Explain the diagnosis and treatment of Gonorrhoea
NAAT testing (can take up to 1 week) or urethral sample microscopy and a culture plate to assess drug resistance.
Treated with 1g ceftriaxone**(first line) IM or ciprofloxacin if sensitive. Repeat tests after 2 weeks
What are the complications which can arise from gonorrhoea?
Epididymo-orchitis
Prostatitis,
PID
Disseminated gonococcal infection (affecting skin and joints)
Resistance (50% are resistant to at least 1 abx)
What are the symptoms of disseminated gonococcal infection?
- Tenosynovitis,
- Migratory polyarthritis,
- Dermatitis
- Later complications can be septic arthritis, endocarditis and perihepatitis (fits-hugh-curtis syndrome)
What are is the epidemiology of chlamydia?
Most common bacterial STI in UK.
Risk factors include being under 25 years, having a new sexual partner, inconsistent condom use.
Some people can clear the infection
What are the signs and symptoms of chlamydia?
A
Penile urethra - 50% asymptomatic but can get clear urethral discharge, dysuria or meatal discomfort.
Vaginal - 70% asymptomatic but can get IMB/PC bleeding, cervicitis or contact bleeding, change in discharge and pelvic pain.
Pharynx - Asymptomatic
Rectal - Usually asymptomatic but can get proctitis or lymphogranuloma venereum which can cause lymphadenopathy/ulcer disease
What is the diagnosis and treatment of chlamydia?
NAAT testing (too small for microscopy) from vulvovaginal in women and urine in men. Carry out 2 weeks from exposure
Doxycycline 100mg BD for 1 week. If pregnant then can use azithromycin* (first line), or amoxicillin/erythromycin.
What are the complications of chlamydia?
- Epididymitis,
- PID,
- Endometriosis
- Increased risk of ectopic pregnancy
- Infertility
- Reactive arthritis
- Perihepatitis
Describe features of Mycoplasma Genitalium
Bacteria which can exist asymptomatically on 1-2% of people. Some people can have an inflammatory response eg, urethritis/PID.
Treatment is not indicated unless symptomatic/partner is symptomatic
Investigations - NAAT
Treatment - Depends on antibiotic resistance.
Describe the symptoms of Trichomonas Vaginalis, the investigations and treatment.
Vaginal symptoms - Frothy, yellow discharge with an INTESE ITCH. Strawberry cervix in 2%.
Penile - Usually asymptomatic but can have urethritis
Diagnosis - Microscopy/culture.
Treatment - Metronidazole
Describe features of syphilis and the clinical presentation of primary syphilis
Caused by treponema pallidum which is a gram negative spirochete.
More common in MSM
Primary syphilis presents with a chancre which is usually single and painless with clear fluid.

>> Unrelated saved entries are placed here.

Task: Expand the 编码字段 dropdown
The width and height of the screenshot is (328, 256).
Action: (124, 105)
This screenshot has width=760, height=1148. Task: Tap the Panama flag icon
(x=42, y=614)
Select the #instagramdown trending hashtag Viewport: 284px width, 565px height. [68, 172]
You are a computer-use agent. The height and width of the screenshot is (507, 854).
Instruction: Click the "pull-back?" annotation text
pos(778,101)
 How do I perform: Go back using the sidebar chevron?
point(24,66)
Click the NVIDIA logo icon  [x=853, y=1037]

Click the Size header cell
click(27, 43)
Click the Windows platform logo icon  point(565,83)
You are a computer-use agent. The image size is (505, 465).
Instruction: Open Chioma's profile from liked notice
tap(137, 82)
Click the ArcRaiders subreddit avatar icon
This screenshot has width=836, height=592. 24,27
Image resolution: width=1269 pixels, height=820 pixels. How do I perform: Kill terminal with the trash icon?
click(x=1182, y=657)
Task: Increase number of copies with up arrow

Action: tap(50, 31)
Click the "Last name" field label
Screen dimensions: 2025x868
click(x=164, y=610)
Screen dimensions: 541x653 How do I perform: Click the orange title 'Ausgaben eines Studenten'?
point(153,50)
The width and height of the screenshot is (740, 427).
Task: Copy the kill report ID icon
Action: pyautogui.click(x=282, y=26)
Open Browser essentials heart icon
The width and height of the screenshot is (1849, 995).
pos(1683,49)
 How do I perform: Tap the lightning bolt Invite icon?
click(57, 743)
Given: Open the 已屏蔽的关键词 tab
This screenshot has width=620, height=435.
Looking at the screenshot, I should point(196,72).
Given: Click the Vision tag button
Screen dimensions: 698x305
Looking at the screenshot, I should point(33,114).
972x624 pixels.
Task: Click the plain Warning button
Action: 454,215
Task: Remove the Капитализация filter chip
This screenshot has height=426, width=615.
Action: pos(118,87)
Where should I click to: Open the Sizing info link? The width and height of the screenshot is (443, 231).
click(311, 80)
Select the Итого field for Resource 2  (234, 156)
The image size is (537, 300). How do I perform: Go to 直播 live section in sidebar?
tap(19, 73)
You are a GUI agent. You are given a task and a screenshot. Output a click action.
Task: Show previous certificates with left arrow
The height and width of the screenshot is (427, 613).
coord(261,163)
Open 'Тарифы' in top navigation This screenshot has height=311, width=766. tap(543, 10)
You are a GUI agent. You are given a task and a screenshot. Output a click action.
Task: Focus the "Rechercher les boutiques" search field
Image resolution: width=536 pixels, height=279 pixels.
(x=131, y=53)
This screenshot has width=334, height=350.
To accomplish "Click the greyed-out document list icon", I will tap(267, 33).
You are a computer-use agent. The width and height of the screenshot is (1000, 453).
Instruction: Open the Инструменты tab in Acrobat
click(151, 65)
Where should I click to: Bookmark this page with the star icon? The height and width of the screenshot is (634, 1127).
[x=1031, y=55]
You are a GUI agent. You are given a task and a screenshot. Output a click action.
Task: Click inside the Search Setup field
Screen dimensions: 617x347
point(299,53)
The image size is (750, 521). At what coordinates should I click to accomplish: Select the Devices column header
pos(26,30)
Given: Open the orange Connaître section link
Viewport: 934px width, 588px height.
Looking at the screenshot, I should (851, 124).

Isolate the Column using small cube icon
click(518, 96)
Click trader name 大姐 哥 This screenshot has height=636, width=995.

Describe the clinical presentation of secondary syphilis
Can occur from 3 months -2 years after exposure
Generalised rash affecting palms and soles but can appear on trunk.
Can present very non-specific with muco-cutaneous lesion, condylomata lata, lymphadenopathy and fever.
Less commonly anterior uveitis and hearing loss.